JUEVES SANTO TRISTE Y ANÓMALO
¡Nazareno de vela! Volver la mirada atrás y descubrirlo doblar la esquina al paso sentido, solemne e inimitable de sus costaleros. Sentir que cada redoble lejano de tambor diseña un pozo de pasiones sobre mi piel estremecida bajo la túnica amada. Y cuando el lamento de la corneta rasgaba la noche embrujada, parecía que los que se quebraban con ayes quejumbrosos eran mis propios huesos. Nazareno, que en las paradas de la comitiva, cruzaba rápidas y ansiosas miradas con mis hermanos de la fila opuesta y sabía leer sus pensamientos porque sentían similares sensaciones a las mías, y no hay nada que ligue más corazones en esta vida que una idéntica pasión compartida… ¡nazareno de Jesús expirante!
Muchos años vestido de morado y blanco que mañana, en este Jueves Santo triste y anómalo, rememoraré con los ojos del alma y los recuerdos. Reviviré todo el itinerario procesional delante de ese Cristo agónico cuya belleza me hace temblar tan solo al recordarlo. Él es mi fuerza, mi pasión, mi propia vida. Su muerte me salva del reino de las sombras.
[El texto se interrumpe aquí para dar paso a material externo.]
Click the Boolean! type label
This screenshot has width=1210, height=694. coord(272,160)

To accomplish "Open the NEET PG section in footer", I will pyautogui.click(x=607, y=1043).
Salgo al jardín en la anochecida. Pronto remontará las cimbras cercanas la luna llena de Nisán que velará de madrugada el campo de olivares donde el Hijo de Dios sudó gotas de sangre, cuando iba a dar la vida para que amaneciera para siempre en nuestra noche.
Al final estoy calmado. Hay tibieza en el ambiente. Un silencio hondo, que casi duele. Callaron los mirlos, pero canta el autillo. Un ramo de lirios de nuestros campos y veredas serranas se ha dibujado en el alma para hacerse ofrenda permanente ante la cruz del Cristo expirante que es la talla más insigne que guarda en su seno esta ciudad de luz, para orgullo y pasión de sus habitantes. Pronto será Jueves Santo. Un Jueves Santo de tristezas que me ha hecho volver la vista atrás. Mis labios musitan el verso de la coplilla centenaria que los cofrades cantamos en el Septenario con lágrimas en los ojos: “Al expirar yo valedme, Jesús de la Expiración”.